Tendi's return is a great relief to Rutherford, who had not been coping well with her absence. She participates in several missions during the season, eventually applying to be Cerritos's senior science officer along with T'Lyn. Tendi attempts to compete with T'Lyn while they (along with Mariner and a version of Data from an alternate universe) experience a year on a planet experiencing time dilation, gradually descending into paranoia and resentment. Tendi finally reconciles with T'Lyn, and upon their return to Cerritos, Captain Freeman appoints them as co-senior science officers at the suggestion of the alternate Data.

In this role, Tendi assists in Cerritoss attempt to neutralize a dangerous anomaly that threatens to destroy their universe. Tendi's coordination with T'Lyn proves crucial when the Cerritos is briefly separated into two separate but interlinked versions of itself.

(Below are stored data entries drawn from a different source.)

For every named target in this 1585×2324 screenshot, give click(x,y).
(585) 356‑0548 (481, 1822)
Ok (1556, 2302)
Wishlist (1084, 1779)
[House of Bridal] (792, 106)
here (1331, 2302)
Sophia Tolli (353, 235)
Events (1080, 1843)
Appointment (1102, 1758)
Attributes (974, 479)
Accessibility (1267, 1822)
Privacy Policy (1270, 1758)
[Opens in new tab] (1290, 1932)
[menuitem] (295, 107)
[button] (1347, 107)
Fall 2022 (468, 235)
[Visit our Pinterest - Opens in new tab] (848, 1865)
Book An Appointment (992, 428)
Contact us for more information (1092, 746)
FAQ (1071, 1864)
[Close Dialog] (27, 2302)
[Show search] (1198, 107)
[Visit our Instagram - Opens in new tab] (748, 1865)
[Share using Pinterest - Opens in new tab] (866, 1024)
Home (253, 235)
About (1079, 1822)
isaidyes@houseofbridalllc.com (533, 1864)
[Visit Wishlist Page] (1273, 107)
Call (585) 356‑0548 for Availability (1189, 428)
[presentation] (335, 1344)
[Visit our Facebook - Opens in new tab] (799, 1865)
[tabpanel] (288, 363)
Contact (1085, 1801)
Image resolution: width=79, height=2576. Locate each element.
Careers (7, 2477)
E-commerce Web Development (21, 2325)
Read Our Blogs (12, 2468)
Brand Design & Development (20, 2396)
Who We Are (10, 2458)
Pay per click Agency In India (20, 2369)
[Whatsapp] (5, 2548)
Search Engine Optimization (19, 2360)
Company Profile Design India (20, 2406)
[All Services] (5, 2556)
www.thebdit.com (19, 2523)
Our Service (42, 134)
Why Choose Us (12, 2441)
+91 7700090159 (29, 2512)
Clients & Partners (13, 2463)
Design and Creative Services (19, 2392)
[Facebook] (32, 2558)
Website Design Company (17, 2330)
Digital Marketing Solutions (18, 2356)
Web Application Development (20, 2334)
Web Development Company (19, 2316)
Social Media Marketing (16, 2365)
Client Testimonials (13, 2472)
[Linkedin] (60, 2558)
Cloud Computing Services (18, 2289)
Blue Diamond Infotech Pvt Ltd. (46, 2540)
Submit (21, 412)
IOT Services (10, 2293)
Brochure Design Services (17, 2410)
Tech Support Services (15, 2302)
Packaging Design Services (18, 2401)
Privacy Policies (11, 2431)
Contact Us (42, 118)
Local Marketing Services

The Cerritos manages to stabilize the anomaly, turning it into a portal to other quantum realities. Captain Freeman is reassigned to oversee the portal, with Tendi and the crew of the Cerritos, now led by former first officer Jack Ransom, continuing on toward new adventures.

===Future===
Noël Wells has expressed openness to portraying Tendi in live-action in the future, especially if she could do so without makeup.

==Reception==
Tendi's character has been praised for adding more depth to Orion culture, moving them beyond the "slave girl" trope or simply being slavers and pirates. Writing for Screen Rant, John Orquiola said that "with Ensign Tendi, Star Trek: Lower Decks showcases an Orion female who isn't purely an object of male sexual gratification at last". Orquiola also called Tendi's characterization "refreshing and a long-awaited way for Star Trek to present a female Orion character".